● **Problem requirements**: Copy all the rows below, changing "Instruction" to "Goal" wherever it occurs and leaving everything else as it is.

● **Records provided**:
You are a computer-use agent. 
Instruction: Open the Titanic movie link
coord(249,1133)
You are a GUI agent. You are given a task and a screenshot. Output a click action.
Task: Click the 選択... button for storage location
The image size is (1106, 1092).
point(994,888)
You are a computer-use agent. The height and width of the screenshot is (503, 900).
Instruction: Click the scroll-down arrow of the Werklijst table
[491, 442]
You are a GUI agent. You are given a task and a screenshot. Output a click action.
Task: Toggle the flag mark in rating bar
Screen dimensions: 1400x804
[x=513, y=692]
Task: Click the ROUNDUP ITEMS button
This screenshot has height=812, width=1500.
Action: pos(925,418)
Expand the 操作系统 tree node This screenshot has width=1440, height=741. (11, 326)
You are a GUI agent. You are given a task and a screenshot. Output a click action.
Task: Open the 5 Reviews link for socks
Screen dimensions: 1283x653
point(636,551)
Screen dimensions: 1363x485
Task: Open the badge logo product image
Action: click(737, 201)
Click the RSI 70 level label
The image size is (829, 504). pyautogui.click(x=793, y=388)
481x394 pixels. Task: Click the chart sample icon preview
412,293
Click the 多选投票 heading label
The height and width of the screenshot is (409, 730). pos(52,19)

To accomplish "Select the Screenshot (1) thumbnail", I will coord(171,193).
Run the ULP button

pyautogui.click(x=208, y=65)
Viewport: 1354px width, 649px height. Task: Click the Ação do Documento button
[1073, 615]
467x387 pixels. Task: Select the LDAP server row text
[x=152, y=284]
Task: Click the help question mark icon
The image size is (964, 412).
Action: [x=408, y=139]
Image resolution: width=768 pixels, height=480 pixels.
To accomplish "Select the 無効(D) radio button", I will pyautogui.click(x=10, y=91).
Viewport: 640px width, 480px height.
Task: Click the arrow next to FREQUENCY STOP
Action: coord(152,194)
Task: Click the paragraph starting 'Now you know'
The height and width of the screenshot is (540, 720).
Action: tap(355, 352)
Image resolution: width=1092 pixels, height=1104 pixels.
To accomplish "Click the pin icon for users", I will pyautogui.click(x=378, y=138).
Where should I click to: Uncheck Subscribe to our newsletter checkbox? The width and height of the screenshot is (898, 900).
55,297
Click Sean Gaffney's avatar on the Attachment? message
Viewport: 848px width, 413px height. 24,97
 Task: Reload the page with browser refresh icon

● **Task solution**:
You are a computer-use agent. 
Goal: Open the Titanic movie link
coord(249,1133)
You are a GUI agent. You are given a task and a screenshot. Output a click action.
Task: Click the 選択... button for storage location
The image size is (1106, 1092).
point(994,888)
You are a computer-use agent. The height and width of the screenshot is (503, 900).
Goal: Click the scroll-down arrow of the Werklijst table
[491, 442]
You are a GUI agent. You are given a task and a screenshot. Output a click action.
Task: Toggle the flag mark in rating bar
Screen dimensions: 1400x804
[x=513, y=692]
Task: Click the ROUNDUP ITEMS button
This screenshot has height=812, width=1500.
Action: pos(925,418)
Expand the 操作系统 tree node This screenshot has width=1440, height=741. (11, 326)
You are a GUI agent. You are given a task and a screenshot. Output a click action.
Task: Open the 5 Reviews link for socks
Screen dimensions: 1283x653
point(636,551)
Screen dimensions: 1363x485
Task: Open the badge logo product image
Action: click(737, 201)
Click the RSI 70 level label
The image size is (829, 504). pyautogui.click(x=793, y=388)
481x394 pixels. Task: Click the chart sample icon preview
412,293
Click the 多选投票 heading label
The height and width of the screenshot is (409, 730). pos(52,19)

To accomplish "Select the Screenshot (1) thumbnail", I will coord(171,193).
Run the ULP button

pyautogui.click(x=208, y=65)
Viewport: 1354px width, 649px height. Task: Click the Ação do Documento button
[1073, 615]
467x387 pixels. Task: Select the LDAP server row text
[x=152, y=284]
Task: Click the help question mark icon
The image size is (964, 412).
Action: [x=408, y=139]
Image resolution: width=768 pixels, height=480 pixels.
To accomplish "Select the 無効(D) radio button", I will pyautogui.click(x=10, y=91).
Viewport: 640px width, 480px height.
Task: Click the arrow next to FREQUENCY STOP
Action: coord(152,194)
Task: Click the paragraph starting 'Now you know'
The height and width of the screenshot is (540, 720).
Action: tap(355, 352)
Image resolution: width=1092 pixels, height=1104 pixels.
To accomplish "Click the pin icon for users", I will pyautogui.click(x=378, y=138).
Where should I click to: Uncheck Subscribe to our newsletter checkbox? The width and height of the screenshot is (898, 900).
55,297
Click Sean Gaffney's avatar on the Attachment? message
Viewport: 848px width, 413px height. 24,97
 Task: Reload the page with browser refresh icon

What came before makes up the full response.